▶ _TASK DATA_:
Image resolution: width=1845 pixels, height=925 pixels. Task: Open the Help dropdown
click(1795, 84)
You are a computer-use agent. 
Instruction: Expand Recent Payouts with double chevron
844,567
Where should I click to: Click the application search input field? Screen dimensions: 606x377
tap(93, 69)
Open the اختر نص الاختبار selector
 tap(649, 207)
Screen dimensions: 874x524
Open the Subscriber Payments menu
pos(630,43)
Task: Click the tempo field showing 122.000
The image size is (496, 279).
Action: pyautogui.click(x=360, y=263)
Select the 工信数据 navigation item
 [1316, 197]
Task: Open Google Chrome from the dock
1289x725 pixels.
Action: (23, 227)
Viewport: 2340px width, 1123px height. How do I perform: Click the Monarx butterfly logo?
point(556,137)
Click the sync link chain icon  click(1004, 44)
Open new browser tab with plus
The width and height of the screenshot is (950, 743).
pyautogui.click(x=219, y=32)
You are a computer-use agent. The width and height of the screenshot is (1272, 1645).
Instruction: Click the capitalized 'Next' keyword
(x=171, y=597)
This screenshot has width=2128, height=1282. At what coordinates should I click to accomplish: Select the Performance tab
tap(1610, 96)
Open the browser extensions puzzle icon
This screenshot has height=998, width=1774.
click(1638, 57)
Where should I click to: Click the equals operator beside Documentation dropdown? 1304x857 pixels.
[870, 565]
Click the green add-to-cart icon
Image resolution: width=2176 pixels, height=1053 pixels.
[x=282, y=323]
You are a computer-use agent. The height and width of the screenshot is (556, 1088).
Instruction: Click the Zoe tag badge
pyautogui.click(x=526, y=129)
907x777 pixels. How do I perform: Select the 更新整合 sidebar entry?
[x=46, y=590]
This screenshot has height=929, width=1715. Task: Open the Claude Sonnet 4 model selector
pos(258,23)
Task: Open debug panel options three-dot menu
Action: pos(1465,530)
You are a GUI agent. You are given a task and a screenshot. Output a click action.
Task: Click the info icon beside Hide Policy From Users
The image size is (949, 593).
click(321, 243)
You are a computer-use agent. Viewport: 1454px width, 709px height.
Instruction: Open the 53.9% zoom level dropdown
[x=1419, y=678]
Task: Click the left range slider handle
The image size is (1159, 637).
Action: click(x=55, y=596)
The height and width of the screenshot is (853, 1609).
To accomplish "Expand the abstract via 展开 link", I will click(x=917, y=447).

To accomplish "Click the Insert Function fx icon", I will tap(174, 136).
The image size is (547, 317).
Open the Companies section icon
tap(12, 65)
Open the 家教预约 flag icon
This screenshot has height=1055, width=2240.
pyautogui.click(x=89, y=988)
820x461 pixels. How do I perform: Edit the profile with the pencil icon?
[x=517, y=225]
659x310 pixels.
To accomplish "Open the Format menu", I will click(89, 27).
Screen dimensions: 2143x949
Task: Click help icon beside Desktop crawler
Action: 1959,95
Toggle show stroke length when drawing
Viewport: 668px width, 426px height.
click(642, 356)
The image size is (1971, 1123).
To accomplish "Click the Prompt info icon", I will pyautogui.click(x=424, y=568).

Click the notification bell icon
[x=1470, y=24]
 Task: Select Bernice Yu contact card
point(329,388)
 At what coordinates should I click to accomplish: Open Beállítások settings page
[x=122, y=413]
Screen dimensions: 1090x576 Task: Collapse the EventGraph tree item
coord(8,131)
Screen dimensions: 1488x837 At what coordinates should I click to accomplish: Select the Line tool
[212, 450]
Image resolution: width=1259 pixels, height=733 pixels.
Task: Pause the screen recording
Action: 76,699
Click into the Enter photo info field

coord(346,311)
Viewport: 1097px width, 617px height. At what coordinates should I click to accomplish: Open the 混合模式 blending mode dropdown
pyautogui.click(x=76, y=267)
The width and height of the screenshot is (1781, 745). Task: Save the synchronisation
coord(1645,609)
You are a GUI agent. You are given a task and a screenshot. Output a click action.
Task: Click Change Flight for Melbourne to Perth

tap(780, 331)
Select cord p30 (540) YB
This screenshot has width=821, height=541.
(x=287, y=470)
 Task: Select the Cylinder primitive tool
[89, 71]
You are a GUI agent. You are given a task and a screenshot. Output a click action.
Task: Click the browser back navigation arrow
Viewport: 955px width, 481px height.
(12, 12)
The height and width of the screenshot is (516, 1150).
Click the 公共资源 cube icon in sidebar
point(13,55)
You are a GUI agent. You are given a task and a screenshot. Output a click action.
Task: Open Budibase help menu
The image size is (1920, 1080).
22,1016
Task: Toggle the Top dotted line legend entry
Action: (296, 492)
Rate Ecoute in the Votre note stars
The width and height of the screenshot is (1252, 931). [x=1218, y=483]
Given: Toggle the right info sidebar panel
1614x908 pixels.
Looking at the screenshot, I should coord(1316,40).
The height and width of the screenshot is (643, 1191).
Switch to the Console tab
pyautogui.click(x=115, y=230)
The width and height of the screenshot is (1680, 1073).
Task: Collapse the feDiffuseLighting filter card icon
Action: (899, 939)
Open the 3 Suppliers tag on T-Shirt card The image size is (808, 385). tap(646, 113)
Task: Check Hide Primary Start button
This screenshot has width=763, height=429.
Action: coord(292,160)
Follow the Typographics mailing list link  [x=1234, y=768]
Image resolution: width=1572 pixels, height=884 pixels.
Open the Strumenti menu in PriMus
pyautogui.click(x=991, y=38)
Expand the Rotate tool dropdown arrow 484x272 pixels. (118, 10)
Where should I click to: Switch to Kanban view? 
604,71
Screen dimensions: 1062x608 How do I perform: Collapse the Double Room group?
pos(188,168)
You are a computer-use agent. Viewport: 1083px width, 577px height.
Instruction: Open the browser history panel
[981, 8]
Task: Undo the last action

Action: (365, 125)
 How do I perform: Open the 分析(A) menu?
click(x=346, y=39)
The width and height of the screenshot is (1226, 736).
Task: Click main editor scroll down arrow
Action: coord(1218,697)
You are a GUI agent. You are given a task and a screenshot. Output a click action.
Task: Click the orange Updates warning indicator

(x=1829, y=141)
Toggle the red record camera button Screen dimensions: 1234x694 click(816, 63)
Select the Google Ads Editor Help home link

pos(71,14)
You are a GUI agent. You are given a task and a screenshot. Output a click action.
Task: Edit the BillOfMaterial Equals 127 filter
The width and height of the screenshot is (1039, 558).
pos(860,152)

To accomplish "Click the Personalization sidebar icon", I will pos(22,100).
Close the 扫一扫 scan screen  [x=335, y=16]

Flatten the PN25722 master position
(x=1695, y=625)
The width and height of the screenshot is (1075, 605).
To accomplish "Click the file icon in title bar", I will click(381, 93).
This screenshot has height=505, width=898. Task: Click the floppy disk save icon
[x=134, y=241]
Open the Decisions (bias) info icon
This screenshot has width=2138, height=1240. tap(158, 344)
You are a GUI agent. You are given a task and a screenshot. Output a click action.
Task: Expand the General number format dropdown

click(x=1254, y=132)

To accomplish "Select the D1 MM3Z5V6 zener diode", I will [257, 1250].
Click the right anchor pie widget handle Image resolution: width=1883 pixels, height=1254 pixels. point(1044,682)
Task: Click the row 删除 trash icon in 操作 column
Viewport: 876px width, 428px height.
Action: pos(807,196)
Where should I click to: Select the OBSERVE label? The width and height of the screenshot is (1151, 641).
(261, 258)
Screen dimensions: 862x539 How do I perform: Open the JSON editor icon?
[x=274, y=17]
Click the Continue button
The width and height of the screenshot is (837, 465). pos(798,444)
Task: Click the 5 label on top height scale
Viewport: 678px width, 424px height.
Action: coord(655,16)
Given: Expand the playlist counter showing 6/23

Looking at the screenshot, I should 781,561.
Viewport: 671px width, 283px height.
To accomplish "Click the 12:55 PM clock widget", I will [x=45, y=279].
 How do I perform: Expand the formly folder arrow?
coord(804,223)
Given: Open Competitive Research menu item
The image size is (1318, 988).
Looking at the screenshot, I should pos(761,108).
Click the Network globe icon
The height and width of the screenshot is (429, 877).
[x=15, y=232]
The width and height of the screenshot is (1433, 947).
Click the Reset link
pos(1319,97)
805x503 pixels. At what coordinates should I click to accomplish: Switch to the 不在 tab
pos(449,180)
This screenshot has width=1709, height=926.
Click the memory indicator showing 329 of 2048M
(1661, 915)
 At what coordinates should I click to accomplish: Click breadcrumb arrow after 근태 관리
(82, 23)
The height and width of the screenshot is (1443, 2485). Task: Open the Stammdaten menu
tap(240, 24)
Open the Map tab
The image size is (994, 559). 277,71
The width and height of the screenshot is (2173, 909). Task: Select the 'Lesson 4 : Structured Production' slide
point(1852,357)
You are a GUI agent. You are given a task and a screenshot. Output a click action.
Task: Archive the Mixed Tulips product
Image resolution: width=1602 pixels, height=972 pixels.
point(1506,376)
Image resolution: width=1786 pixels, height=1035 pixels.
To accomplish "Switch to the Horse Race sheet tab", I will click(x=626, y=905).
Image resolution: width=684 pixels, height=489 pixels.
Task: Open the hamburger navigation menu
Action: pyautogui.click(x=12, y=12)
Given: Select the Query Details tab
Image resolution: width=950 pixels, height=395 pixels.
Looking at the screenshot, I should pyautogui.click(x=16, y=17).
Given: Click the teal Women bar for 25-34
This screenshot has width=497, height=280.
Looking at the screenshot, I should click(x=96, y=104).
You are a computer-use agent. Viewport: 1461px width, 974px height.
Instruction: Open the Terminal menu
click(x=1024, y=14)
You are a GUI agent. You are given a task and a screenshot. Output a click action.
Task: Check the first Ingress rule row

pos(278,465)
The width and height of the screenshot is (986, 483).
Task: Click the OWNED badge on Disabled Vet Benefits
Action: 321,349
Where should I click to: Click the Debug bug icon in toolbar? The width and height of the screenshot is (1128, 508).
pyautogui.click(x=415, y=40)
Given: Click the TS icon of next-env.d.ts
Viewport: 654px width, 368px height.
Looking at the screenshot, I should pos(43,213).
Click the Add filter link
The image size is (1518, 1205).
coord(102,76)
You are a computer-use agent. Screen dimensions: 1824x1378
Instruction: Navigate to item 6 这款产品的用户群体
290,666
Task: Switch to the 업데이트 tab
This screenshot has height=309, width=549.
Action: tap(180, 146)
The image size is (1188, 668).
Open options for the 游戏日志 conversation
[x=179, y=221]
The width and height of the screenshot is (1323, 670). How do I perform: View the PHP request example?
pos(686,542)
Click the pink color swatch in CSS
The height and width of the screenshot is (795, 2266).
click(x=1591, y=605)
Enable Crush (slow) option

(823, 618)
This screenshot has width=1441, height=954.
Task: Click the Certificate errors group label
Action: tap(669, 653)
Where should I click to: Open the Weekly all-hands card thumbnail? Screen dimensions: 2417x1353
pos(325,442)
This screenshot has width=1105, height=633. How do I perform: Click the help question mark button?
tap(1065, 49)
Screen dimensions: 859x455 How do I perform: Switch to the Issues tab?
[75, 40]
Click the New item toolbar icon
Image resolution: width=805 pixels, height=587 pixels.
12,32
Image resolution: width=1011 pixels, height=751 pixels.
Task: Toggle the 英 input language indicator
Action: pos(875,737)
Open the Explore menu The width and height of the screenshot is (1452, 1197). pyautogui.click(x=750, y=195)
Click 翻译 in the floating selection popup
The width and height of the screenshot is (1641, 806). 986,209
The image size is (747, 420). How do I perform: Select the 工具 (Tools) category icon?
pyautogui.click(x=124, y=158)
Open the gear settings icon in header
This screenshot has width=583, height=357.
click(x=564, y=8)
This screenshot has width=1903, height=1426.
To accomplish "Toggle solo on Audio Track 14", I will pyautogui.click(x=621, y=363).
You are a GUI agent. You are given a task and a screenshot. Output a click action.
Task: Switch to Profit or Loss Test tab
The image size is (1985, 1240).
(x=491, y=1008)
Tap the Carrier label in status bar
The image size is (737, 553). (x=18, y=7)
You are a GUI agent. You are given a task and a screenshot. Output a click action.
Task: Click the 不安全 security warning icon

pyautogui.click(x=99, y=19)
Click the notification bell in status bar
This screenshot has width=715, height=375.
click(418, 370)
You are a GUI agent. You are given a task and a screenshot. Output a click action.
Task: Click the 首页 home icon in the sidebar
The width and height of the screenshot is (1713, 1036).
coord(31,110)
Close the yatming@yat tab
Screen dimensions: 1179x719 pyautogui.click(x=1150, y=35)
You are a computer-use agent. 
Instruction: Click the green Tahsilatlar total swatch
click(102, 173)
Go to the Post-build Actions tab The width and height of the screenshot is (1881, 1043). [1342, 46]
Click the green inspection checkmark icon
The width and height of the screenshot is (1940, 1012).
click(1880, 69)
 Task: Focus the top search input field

▶ _PROMPT_: In the listing above, find the line with "The image size is (1318, 988)." and the line with "This screenshot has width=1709, height=926."; output exactly those lines and all lines between them.

▶ _EXERCISE RESULT_:
The image size is (1318, 988).
Looking at the screenshot, I should pos(761,108).
Click the Network globe icon
The height and width of the screenshot is (429, 877).
[x=15, y=232]
The width and height of the screenshot is (1433, 947).
Click the Reset link
pos(1319,97)
805x503 pixels. At what coordinates should I click to accomplish: Switch to the 不在 tab
pos(449,180)
This screenshot has width=1709, height=926.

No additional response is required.